Money and greed certainly do cause problems, but to equate it to terrorism downplays the horrors of terrorist attacks that tear apart families and nations. It also suggests a materialist interpretation of sin that doesn’t square with Christian teaching, which locates the source of our sin in our broken souls, not in material goods around us.

The pope thinks the real problem is income inequality, that if these young men just had jobs they wouldn’t join ISIS. This denies the very words and confessed motivations of the terrorists themselves, and is a particularly odd position for a religious leader to take. One would think that the pope, of all people, would understand the power of religious convictions, however misguided. But by ignoring these things, he joins a chorus of liberals in the West who can’t believe anyone would be so moved by their faith that they would give their life for it.

He also denies the traditional power of religion to influence all people, including the poor, to restrain their passions by refusing to excuse or explain away evil choices. Stealing or murdering is wrong, no matter how little money you have. Francis’s church and faith have always taught this.
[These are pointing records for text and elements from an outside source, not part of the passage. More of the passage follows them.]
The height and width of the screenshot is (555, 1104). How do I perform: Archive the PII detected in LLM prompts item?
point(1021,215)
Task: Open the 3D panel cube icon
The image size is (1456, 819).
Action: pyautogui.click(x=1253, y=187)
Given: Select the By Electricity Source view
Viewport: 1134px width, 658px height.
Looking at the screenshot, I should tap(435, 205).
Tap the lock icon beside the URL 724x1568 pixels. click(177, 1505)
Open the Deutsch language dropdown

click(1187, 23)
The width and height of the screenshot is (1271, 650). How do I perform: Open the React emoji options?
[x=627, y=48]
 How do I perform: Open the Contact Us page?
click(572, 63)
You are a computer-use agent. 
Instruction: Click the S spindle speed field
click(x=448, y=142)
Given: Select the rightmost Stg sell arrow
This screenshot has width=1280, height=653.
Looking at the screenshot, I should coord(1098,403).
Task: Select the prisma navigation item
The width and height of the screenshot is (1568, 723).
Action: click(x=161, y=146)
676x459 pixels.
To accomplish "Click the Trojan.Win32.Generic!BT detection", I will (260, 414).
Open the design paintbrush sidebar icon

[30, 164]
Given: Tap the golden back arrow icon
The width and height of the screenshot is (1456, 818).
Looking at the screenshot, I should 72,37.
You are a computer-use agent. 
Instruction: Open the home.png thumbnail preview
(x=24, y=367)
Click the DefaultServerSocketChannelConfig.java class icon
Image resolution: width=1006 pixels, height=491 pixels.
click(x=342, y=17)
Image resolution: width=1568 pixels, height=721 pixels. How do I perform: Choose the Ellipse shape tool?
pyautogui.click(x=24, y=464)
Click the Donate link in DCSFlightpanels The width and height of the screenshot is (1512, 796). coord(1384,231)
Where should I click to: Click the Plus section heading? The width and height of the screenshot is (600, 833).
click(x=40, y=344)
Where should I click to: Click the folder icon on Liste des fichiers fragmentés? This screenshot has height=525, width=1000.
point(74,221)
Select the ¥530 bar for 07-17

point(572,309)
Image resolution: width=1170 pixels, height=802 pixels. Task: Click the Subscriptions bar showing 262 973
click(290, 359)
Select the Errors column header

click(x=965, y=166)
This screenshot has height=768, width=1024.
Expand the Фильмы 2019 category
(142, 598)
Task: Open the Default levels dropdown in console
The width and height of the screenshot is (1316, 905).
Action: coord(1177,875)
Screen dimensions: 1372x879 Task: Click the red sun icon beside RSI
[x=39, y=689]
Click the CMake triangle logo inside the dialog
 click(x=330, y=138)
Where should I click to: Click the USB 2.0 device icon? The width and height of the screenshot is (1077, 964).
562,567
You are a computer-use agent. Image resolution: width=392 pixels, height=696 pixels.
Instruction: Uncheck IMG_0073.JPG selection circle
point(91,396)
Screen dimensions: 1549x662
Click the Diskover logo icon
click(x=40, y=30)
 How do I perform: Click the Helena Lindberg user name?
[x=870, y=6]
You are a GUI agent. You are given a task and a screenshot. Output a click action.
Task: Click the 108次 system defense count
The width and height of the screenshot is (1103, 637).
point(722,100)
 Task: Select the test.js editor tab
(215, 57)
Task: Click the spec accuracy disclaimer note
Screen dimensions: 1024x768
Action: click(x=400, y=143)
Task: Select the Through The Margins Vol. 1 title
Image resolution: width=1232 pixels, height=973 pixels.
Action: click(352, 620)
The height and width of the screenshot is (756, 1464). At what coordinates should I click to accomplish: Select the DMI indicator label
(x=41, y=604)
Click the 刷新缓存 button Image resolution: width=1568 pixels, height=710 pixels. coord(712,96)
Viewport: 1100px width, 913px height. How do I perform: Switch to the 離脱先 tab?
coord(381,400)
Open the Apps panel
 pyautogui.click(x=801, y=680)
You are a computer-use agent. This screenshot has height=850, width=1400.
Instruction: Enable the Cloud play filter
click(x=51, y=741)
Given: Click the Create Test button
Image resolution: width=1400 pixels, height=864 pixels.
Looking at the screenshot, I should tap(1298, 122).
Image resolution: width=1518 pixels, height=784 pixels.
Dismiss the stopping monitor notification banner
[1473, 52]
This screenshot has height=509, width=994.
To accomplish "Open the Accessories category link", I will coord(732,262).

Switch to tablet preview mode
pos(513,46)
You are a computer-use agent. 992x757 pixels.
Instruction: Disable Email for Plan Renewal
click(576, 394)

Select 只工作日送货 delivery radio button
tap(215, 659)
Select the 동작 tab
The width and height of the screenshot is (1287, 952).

Pope Francis claims to “know how they think,” referring to Muslims—quite a feat for any man. But here, he makes the common mistake of looking at Islam as a monolithic religion. This logical fallacy forces a false choice between saying that Islam as a whole either is or isn’t violent. No one can make either claim, given that there are millions of Muslims in the world who neither practice violence nor endorse it. And of course there are millions who do.

The leader of the Catholic Church shouldn’t defame or insult other religions in general or without cause. However, we should expect Francis to defend his own religion where appropriate, and to distinguish it from a religion that has a chronic problem with violence.

Pope Francis’ comments about Islamic terrorism are harmful because, even in this modern age, he is supposed to be a voice of moral authority, even for non-Catholics. If he isn’t willing to call out Islamism, then what hope do we have of progressive leaders in the West doing so?